2. Man's affection to them. He does not only serve them, but he serves them, and every one of them, with delight and pleasure; Tit. 3:3. They were all pleasures, as well as lusts; friends as well as lords. Will any man leave his sensual delights and such sins that please and flatter his flesh? Will a man ever endeavour to run away from those lords which he serves with affection? having as much delight in being bound a slave to these lusts, as the devil has in binding him. Therefore when you see a man cast away his pleasures, deprive himself of those comfortable things to which his soul was once knit, and walk in paths contrary to corrupt nature, you may search for the cause anywhere, rather than in nature itself. No piece of dirty, muddy clay can form itself into a neat and handsome vessel; no plain piece of timber can fit itself for the building, much less a crooked one. Nor a man that is born blind, give himself sight.

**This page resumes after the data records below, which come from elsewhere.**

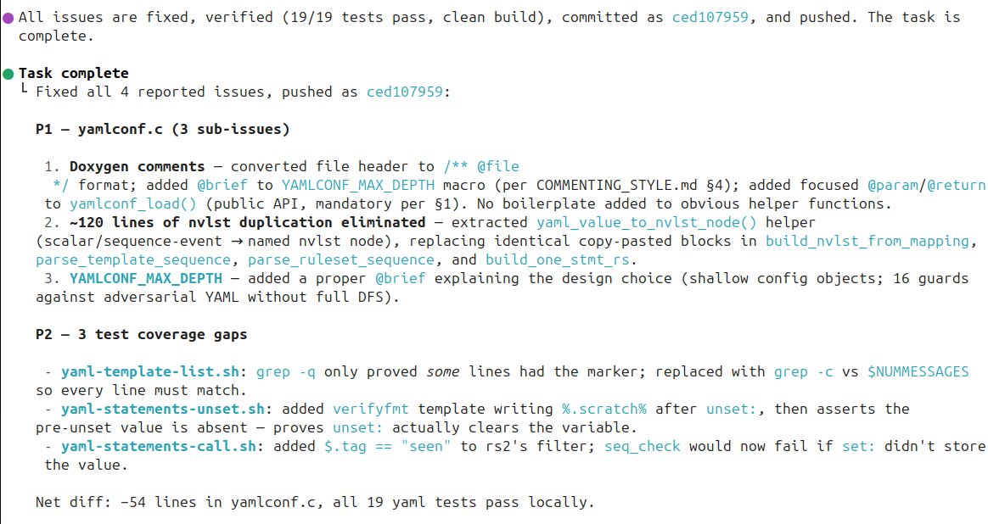Click the green dot beside Task complete
Image resolution: width=988 pixels, height=524 pixels.
[x=8, y=74]
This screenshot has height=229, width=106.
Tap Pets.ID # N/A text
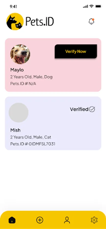[23, 84]
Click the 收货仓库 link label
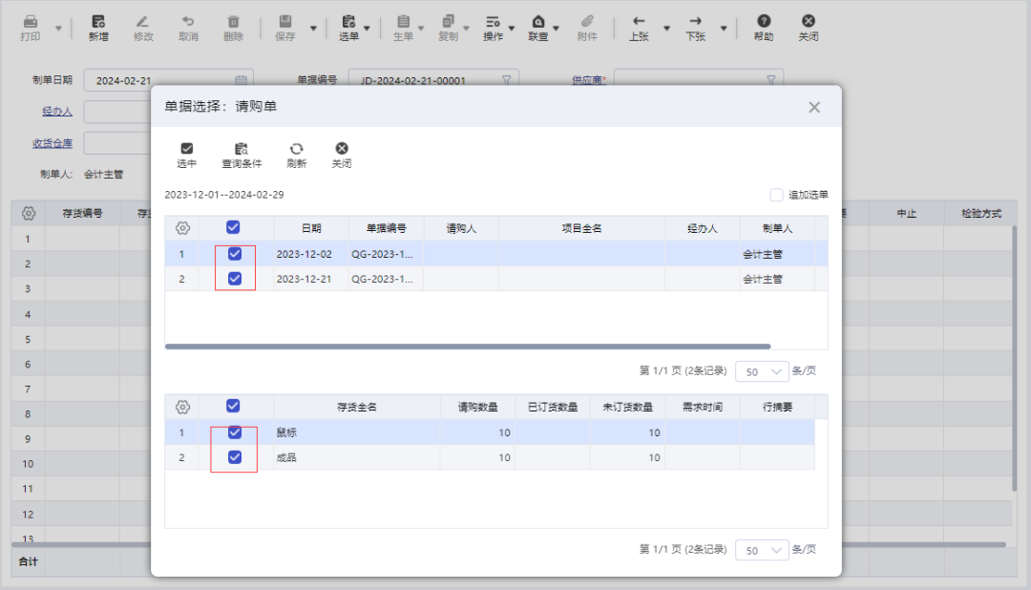Screen dimensions: 1031x590 coord(52,142)
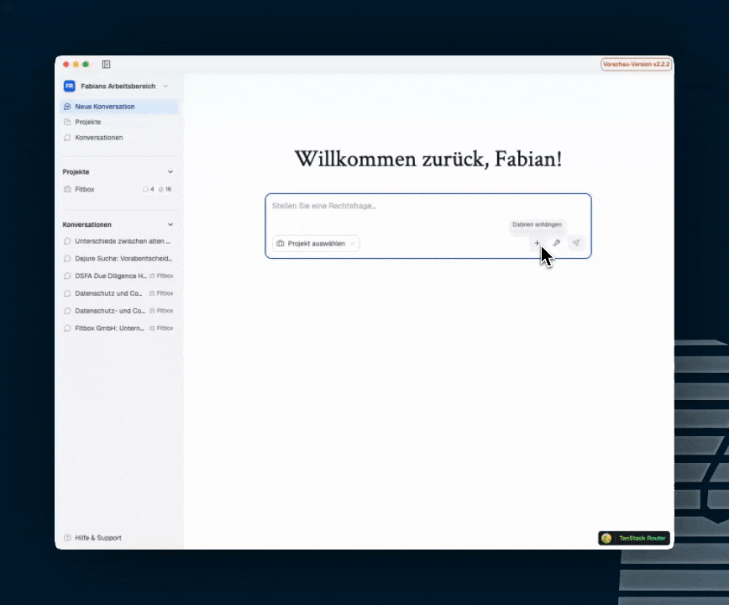Click the sidebar toggle icon in the titlebar
Image resolution: width=729 pixels, height=605 pixels.
[106, 64]
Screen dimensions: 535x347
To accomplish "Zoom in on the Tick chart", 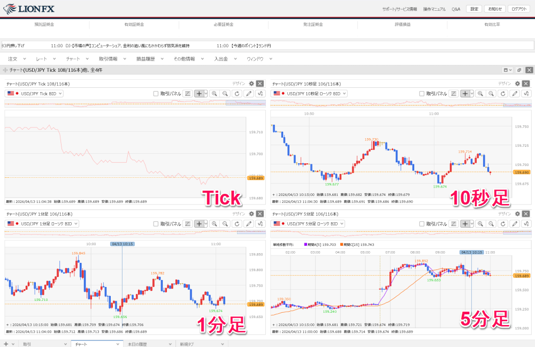I will pos(215,93).
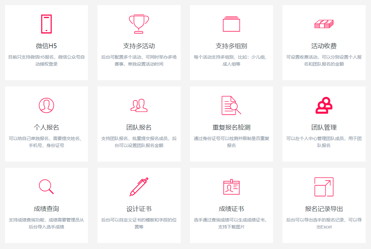Select the ID badge icon for 成绩证书

coord(231,186)
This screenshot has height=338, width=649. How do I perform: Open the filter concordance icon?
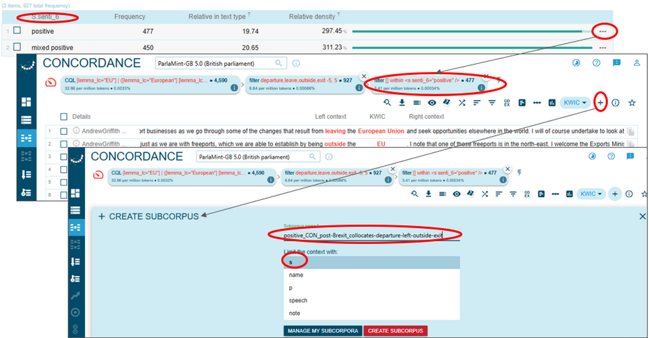pyautogui.click(x=492, y=102)
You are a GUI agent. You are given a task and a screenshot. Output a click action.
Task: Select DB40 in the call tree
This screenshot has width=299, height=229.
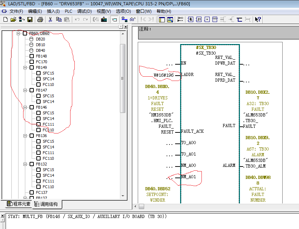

God deals with men in this case as he did with Abraham. He would not give Isaac while Sarah's womb, in a natural probability, might have borne him; but when her womb was dead, and age had taken away all natural strength of conception, then God gives him; that it might appear that he was not a child of nature, but a child of promise. I have been the larger on these two heads (which I design rather as things premised than reasons) because these two principles of civil righteousness and self-sufficiency are the great impediments to conversion, and natural to most men.